How to Add Someone to Your Checking or Savings Account

Before adding someone to your individual checking or savings account, don't forget that you can keep your existing accounts separate and open a new joint one together.

The procedure for adding someone to your bank account varies by financial institution. Typically, it includes the following:

  • Visit a bank branch together or call together (though some banks or credit unions allow you to do it online).
  • Request to add the other person to your savings or checking account.
  • The person will provide proof of identification to the bank, along with other basic information like their birth date and Social Security number.

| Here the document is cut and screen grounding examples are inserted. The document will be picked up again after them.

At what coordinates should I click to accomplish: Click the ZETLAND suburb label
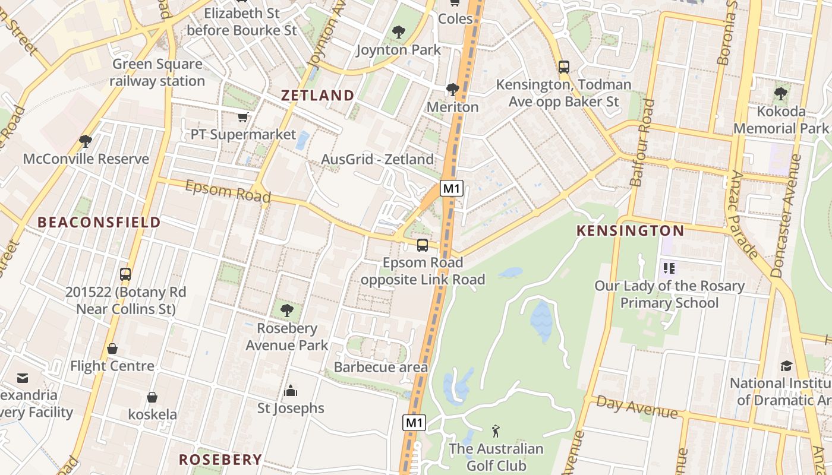pyautogui.click(x=317, y=95)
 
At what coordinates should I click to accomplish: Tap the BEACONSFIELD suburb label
pyautogui.click(x=99, y=223)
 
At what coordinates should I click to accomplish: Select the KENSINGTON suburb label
pyautogui.click(x=631, y=231)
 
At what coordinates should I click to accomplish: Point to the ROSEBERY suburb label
pyautogui.click(x=220, y=459)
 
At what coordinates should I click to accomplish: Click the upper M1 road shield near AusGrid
pyautogui.click(x=452, y=189)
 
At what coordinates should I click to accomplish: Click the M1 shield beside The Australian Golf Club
pyautogui.click(x=414, y=423)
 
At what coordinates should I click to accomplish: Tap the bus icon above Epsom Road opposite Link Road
pyautogui.click(x=423, y=245)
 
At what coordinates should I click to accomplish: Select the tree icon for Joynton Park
pyautogui.click(x=398, y=32)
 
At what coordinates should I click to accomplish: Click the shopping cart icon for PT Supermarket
pyautogui.click(x=242, y=117)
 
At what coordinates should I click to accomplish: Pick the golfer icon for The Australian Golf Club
pyautogui.click(x=496, y=431)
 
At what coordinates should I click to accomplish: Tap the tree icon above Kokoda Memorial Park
pyautogui.click(x=780, y=94)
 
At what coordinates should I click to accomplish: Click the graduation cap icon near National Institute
pyautogui.click(x=786, y=366)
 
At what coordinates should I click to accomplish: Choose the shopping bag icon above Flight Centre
pyautogui.click(x=112, y=349)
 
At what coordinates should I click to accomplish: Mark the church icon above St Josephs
pyautogui.click(x=291, y=390)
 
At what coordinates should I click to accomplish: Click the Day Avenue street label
pyautogui.click(x=636, y=407)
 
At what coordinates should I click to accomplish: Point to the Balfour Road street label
pyautogui.click(x=642, y=143)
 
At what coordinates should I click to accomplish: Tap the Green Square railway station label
pyautogui.click(x=157, y=72)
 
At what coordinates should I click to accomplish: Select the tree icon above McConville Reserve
pyautogui.click(x=86, y=141)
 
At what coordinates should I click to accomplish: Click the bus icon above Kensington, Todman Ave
pyautogui.click(x=564, y=66)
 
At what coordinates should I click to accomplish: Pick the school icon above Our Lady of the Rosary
pyautogui.click(x=669, y=268)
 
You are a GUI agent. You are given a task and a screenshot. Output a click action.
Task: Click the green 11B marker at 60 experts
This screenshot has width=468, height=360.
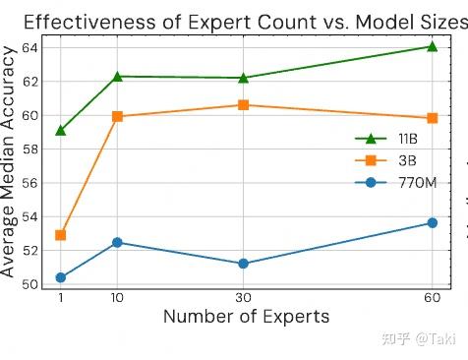click(x=432, y=46)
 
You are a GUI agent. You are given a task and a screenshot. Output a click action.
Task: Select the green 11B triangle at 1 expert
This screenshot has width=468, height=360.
click(x=61, y=130)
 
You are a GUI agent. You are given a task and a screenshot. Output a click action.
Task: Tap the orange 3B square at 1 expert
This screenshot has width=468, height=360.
click(x=61, y=235)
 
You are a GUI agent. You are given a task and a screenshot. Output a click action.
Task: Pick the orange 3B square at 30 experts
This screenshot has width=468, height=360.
click(x=243, y=105)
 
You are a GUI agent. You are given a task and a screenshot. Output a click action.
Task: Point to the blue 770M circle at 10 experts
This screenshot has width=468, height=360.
click(x=118, y=242)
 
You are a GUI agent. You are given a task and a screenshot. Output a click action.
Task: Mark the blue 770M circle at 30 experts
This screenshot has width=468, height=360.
click(x=243, y=264)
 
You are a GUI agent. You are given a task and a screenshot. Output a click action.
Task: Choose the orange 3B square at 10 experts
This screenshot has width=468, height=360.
click(x=118, y=116)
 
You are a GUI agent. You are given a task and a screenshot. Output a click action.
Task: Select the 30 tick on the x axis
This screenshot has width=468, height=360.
click(x=243, y=298)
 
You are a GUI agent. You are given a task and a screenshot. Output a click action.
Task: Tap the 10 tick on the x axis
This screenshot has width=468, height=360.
click(x=118, y=298)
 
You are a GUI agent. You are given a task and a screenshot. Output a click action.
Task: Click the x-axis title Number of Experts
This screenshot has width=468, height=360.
click(x=246, y=317)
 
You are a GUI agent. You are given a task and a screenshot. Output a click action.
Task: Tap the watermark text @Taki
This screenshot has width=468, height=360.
click(x=435, y=338)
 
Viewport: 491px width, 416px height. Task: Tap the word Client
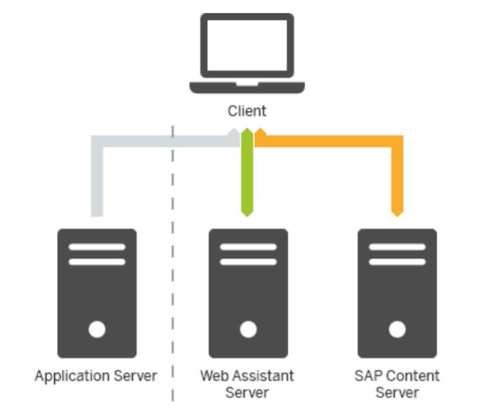pos(247,111)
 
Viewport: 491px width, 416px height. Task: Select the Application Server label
pos(96,376)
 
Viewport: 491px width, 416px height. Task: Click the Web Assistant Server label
pos(247,384)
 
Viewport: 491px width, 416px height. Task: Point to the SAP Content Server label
pos(397,384)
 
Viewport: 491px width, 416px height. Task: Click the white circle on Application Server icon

Depending on the bank, you may have the option to create your own online profiles or share one, and customize alerts.

Who Should I Add to My Bank Account?

Joint account holders on checking and savings accounts have equal legal rights to do whatever they wish with the money—even if the money came from your paycheck or you don't want them to spend it.

That's a lot of power, so only add someone if you trust them implicitly and you would benefit. You may have some recourse if you believe the person acts criminally, like transferring all of the money into a private account without permission, but it's best not to count on it.

In general, it's safest to only add:

  • Your spouse, especially if you share many expenses
  • Your child, if you want to monitor their usage (though if you want to be able to set spending limits or other controls, it's probably better to get a kid-friendly bank account)
  • An aging parent who needs help paying bills and/or who is experiencing memory problems and needs someone to monitor their spending

It's not a casual thing to share a financial account. It's a huge responsibility with major repercussions, so it may not be wise to add a friend, roommate or new love interest.

How to Remove Someone From Your Bank Account

Removing someone as a joint account holder is a little trickier, and requirements vary by state law and bank. You usually can't remove someone from a joint checking or savings account unless that person provides their permission, even if you're getting divorced. This might require visiting a branch or calling the bank together and signing paperwork. However, some states or banks allow just one person to close an account, so review your account agreement or contact your bank about requirements.

The situation is different if the person passed away, though it also depends on your state's laws and account terms. If the account agreement had something called "right of survivorship," the account's funds go to the surviving owner (you). If it doesn't, the legally deemed share of that person's account has to go through their estate. Again, contact your bank for details on requirements.

The Bottom Line

Adding someone to your bank account could be the best choice for you, and it's a simple process. But given the potential risks—and the difficulty of removing someone—it could be safest to keep your accounts as-is and open a new savings account or new checking account together.